Print each record below word for word.

**EXTRACTED DATA**

****

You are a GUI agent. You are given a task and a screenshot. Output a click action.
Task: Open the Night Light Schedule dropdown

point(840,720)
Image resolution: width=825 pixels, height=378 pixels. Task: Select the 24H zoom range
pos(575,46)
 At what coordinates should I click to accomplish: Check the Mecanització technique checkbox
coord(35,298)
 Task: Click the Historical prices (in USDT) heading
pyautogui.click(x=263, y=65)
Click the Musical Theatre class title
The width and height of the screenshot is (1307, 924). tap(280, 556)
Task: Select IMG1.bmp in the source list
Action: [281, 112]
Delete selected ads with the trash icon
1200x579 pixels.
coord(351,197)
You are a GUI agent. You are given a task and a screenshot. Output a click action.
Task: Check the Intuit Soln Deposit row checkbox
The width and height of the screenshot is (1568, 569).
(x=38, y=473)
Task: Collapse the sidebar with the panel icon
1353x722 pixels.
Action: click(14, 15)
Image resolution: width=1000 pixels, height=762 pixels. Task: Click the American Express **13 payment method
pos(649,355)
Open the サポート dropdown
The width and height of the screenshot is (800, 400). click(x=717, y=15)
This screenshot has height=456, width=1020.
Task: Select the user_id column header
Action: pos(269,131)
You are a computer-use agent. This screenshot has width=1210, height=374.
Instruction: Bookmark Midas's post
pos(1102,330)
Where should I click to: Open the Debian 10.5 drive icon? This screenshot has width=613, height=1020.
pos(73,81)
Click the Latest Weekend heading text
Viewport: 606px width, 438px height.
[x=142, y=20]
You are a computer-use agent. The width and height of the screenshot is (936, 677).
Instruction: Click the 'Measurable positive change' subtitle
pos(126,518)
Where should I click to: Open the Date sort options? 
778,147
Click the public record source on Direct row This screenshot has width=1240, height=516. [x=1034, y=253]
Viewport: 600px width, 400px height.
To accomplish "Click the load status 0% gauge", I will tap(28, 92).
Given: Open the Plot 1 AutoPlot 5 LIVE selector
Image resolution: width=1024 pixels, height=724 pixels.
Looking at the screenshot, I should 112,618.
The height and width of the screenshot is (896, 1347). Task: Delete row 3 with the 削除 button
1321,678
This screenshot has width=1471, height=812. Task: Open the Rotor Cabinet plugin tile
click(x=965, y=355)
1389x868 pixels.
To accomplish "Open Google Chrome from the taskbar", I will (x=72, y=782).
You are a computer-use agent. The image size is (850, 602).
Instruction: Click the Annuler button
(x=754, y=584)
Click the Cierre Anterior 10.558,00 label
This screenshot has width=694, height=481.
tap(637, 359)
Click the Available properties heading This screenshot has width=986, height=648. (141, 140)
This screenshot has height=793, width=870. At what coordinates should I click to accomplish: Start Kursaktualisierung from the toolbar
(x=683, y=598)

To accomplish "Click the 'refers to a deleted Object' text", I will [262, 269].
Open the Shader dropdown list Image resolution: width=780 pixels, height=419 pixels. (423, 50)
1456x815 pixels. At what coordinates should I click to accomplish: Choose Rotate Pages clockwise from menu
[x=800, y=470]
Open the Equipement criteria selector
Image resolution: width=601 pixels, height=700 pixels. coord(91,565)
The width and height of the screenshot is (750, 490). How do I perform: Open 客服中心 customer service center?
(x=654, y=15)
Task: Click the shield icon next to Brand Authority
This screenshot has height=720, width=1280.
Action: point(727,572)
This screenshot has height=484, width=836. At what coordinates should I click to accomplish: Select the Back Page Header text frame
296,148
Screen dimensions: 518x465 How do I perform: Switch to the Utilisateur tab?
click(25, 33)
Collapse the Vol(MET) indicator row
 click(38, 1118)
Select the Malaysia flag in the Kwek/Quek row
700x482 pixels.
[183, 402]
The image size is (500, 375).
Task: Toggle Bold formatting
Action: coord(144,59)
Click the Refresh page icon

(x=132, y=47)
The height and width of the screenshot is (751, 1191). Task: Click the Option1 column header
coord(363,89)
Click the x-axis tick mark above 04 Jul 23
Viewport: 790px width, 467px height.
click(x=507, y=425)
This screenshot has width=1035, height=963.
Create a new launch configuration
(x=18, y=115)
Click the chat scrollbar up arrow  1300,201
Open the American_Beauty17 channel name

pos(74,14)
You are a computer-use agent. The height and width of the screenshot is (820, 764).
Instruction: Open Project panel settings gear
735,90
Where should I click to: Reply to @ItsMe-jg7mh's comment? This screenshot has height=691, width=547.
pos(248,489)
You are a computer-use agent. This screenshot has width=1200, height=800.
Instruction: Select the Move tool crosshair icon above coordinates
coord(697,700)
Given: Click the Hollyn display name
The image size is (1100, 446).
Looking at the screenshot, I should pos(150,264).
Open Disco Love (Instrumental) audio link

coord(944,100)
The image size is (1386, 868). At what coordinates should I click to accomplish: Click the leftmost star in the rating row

****

**TASK RESPONSE**
You are a GUI agent. You are given a task and a screenshot. Output a click action.
Task: Open the Night Light Schedule dropdown

point(840,720)
Image resolution: width=825 pixels, height=378 pixels. Task: Select the 24H zoom range
pos(575,46)
 At what coordinates should I click to accomplish: Check the Mecanització technique checkbox
coord(35,298)
 Task: Click the Historical prices (in USDT) heading
pyautogui.click(x=263, y=65)
Click the Musical Theatre class title
The width and height of the screenshot is (1307, 924). tap(280, 556)
Task: Select IMG1.bmp in the source list
Action: [281, 112]
Delete selected ads with the trash icon
1200x579 pixels.
coord(351,197)
You are a GUI agent. You are given a task and a screenshot. Output a click action.
Task: Check the Intuit Soln Deposit row checkbox
The width and height of the screenshot is (1568, 569).
(x=38, y=473)
Task: Collapse the sidebar with the panel icon
1353x722 pixels.
Action: click(14, 15)
Image resolution: width=1000 pixels, height=762 pixels. Task: Click the American Express **13 payment method
pos(649,355)
Open the サポート dropdown
The width and height of the screenshot is (800, 400). click(x=717, y=15)
This screenshot has height=456, width=1020.
Task: Select the user_id column header
Action: pos(269,131)
You are a computer-use agent. This screenshot has width=1210, height=374.
Instruction: Bookmark Midas's post
pos(1102,330)
Where should I click to: Open the Debian 10.5 drive icon? This screenshot has width=613, height=1020.
pos(73,81)
Click the Latest Weekend heading text
Viewport: 606px width, 438px height.
[x=142, y=20]
You are a computer-use agent. The width and height of the screenshot is (936, 677).
Instruction: Click the 'Measurable positive change' subtitle
pos(126,518)
Where should I click to: Open the Date sort options? 
778,147
Click the public record source on Direct row This screenshot has width=1240, height=516. [x=1034, y=253]
Viewport: 600px width, 400px height.
To accomplish "Click the load status 0% gauge", I will tap(28, 92).
Given: Open the Plot 1 AutoPlot 5 LIVE selector
Image resolution: width=1024 pixels, height=724 pixels.
Looking at the screenshot, I should 112,618.
The height and width of the screenshot is (896, 1347). Task: Delete row 3 with the 削除 button
1321,678
This screenshot has width=1471, height=812. Task: Open the Rotor Cabinet plugin tile
click(x=965, y=355)
1389x868 pixels.
To accomplish "Open Google Chrome from the taskbar", I will (x=72, y=782).
You are a computer-use agent. The image size is (850, 602).
Instruction: Click the Annuler button
(x=754, y=584)
Click the Cierre Anterior 10.558,00 label
This screenshot has width=694, height=481.
tap(637, 359)
Click the Available properties heading This screenshot has width=986, height=648. (141, 140)
This screenshot has height=793, width=870. At what coordinates should I click to accomplish: Start Kursaktualisierung from the toolbar
(x=683, y=598)

To accomplish "Click the 'refers to a deleted Object' text", I will [262, 269].
Open the Shader dropdown list Image resolution: width=780 pixels, height=419 pixels. (423, 50)
1456x815 pixels. At what coordinates should I click to accomplish: Choose Rotate Pages clockwise from menu
[x=800, y=470]
Open the Equipement criteria selector
Image resolution: width=601 pixels, height=700 pixels. coord(91,565)
The width and height of the screenshot is (750, 490). How do I perform: Open 客服中心 customer service center?
(x=654, y=15)
Task: Click the shield icon next to Brand Authority
This screenshot has height=720, width=1280.
Action: point(727,572)
This screenshot has height=484, width=836. At what coordinates should I click to accomplish: Select the Back Page Header text frame
296,148
Screen dimensions: 518x465 How do I perform: Switch to the Utilisateur tab?
click(25, 33)
Collapse the Vol(MET) indicator row
 click(38, 1118)
Select the Malaysia flag in the Kwek/Quek row
700x482 pixels.
[183, 402]
The image size is (500, 375).
Task: Toggle Bold formatting
Action: coord(144,59)
Click the Refresh page icon

(x=132, y=47)
The height and width of the screenshot is (751, 1191). Task: Click the Option1 column header
coord(363,89)
Click the x-axis tick mark above 04 Jul 23
Viewport: 790px width, 467px height.
click(x=507, y=425)
This screenshot has width=1035, height=963.
Create a new launch configuration
(x=18, y=115)
Click the chat scrollbar up arrow  1300,201
Open the American_Beauty17 channel name

pos(74,14)
You are a computer-use agent. The height and width of the screenshot is (820, 764).
Instruction: Open Project panel settings gear
735,90
Where should I click to: Reply to @ItsMe-jg7mh's comment? This screenshot has height=691, width=547.
pos(248,489)
You are a computer-use agent. This screenshot has width=1200, height=800.
Instruction: Select the Move tool crosshair icon above coordinates
coord(697,700)
Given: Click the Hollyn display name
The image size is (1100, 446).
Looking at the screenshot, I should pos(150,264).
Open Disco Love (Instrumental) audio link

coord(944,100)
The image size is (1386, 868). At what coordinates should I click to accomplish: Click the leftmost star in the rating row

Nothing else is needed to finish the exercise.